*Text section:*
This spring marked the family’s 142nd apple-growing season on its 240-acre property in the Anderson Valley, along the Mendocino Coast. The orchards reside in a microclimate ripe for growing many dozens of apple varieties, including its most popular apple, the Gravenstein, according to the family.

“When the Gowans first arrived in 1876, there already were some orchards on the property, including Gravenstein trees more than 150 years old,” said Sharon Gowan, cider maker and head of marketing, adding that the family has since developed three subvarieties of the Gravenstein apple.

They are best-known for the Gravenstein in addition to the fall pippin, Jonathan, golden delicious, red delicious and the Sierra beauty. The family also produces pears.

DEEP ROOTS

The family business dates back to 1876, when Daniel Studebaker purchased the property from another family. In 1880, Studebaker’s son, George, began selling the family’s fruits and vegetables. Then, in 1902, George Gowan and his family moved next door to the Studebakers, resulting in the joining of the two families when Studebaker’s daughter, Alice, married George Gowan’s son, M. Cecil.

By 1922, M. Cecil and Alice Gowan had taken over the orchards. In the 1940s, shortly after World War II, their youngest son, James, and his wife, Josephine, were on board. The couple had seven children, all of whom worked on the farm.

Since James Gowan’s death in 2011, Josephine, now 92, has remained involved in the business now helmed by her fifth child, Donald, and his wife, Sharon. Donald and Sharon met at California Polytechnic University, San Luis Obispo, when they were both studying agriculture. They have two children: Jacob, 27, and Mia, 24.

Today, Gowan’s Heirloom Ciders is among a handful of California’s 100-percent estate growers, meaning all fruit is grown, produced and bottled on-site, said Sharon Gowan, adding its hand-crafted premium ciders “literally goes from our trees to a bottle to you.”

Along with producing and marketing its ciders, the Gowan’s business also includes selling apples for juicing, pressing juice from its apples for cider makers, a limited distribution of fresh apples, and a cider club, Sharon Gowan said. She declined to state the company’s annual revenues.

In 2015, after becoming a licensed winery producer, the Gowans added hard ciders to their mix of products. Hard cider is legally a wine, Sharon Gowan explained.

GROWING MARKET

According to a report published earlier this year by Allied Market Research, the global cider market (including apples) was valued at $10.6 billion in 2016, and is projected to reach $16.2 billion by 2023. The apple-based ciders occupied more than half of the share in the global market in 2016, the report said.

“The growth of the global cider market is driven by high demand for gluten-free drinks and rise in preference for low-alcohol beverages,” according to the report. “The natural and fruit base of cider is further supporting the market expansion.”

AMR also noted the industry is challenged by the fact that cider has a high sugar content, a potential issue for consumers increasingly concerned about that issue.

*Task details:* List every apple variety that the text on the Gowan family orchards says the family is best known for.

*Record set:*
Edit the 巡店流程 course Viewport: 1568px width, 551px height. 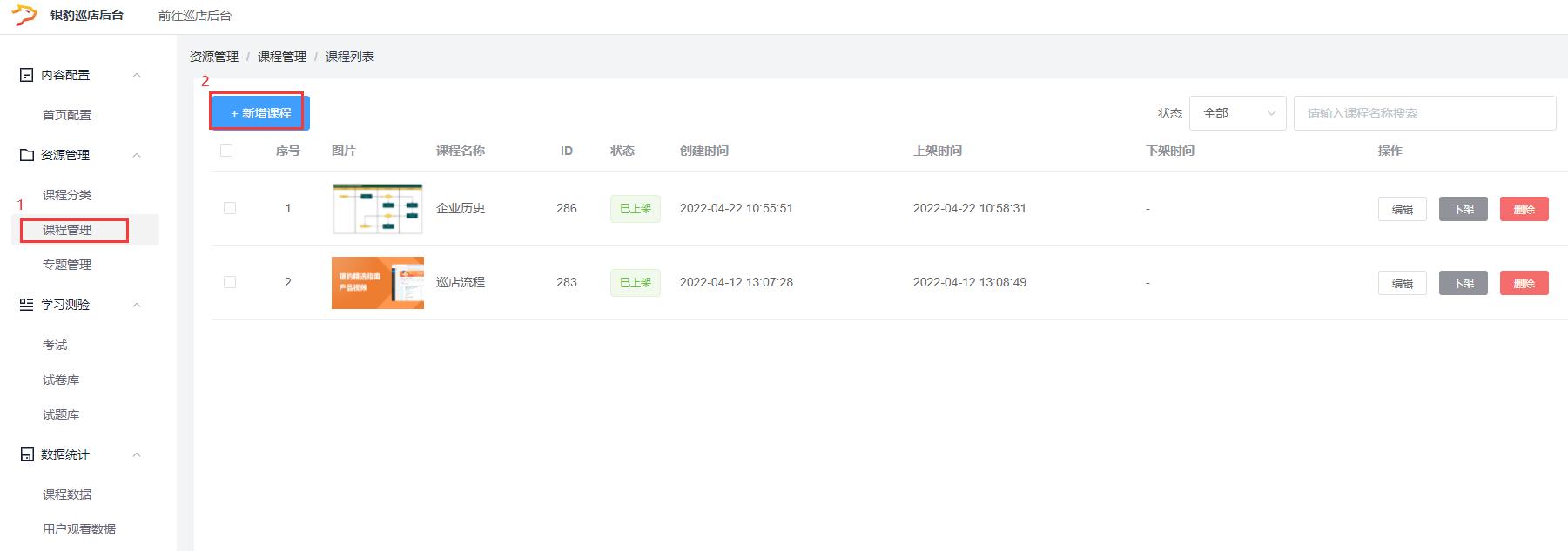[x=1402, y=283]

--

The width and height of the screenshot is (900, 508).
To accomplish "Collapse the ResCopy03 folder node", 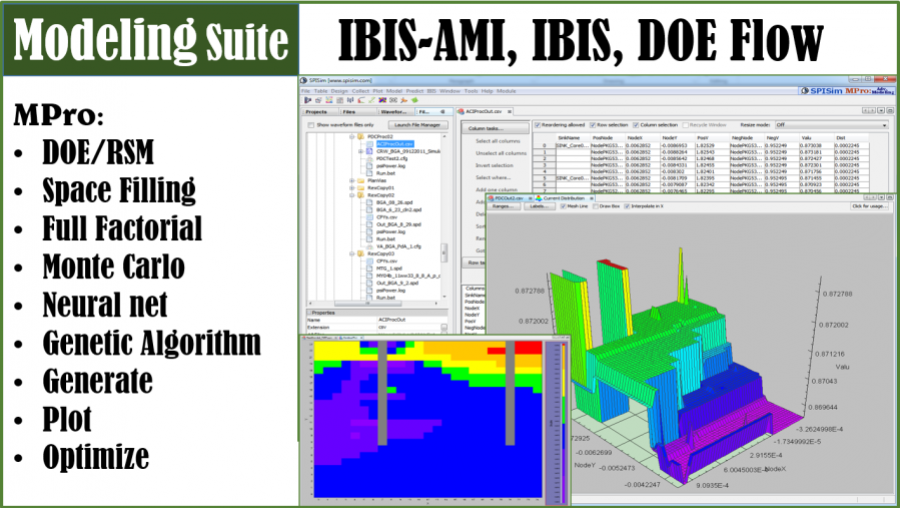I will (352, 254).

*Solution:* Gravenstein, fall pippin, Jonathan, golden delicious, red delicious, Sierra beauty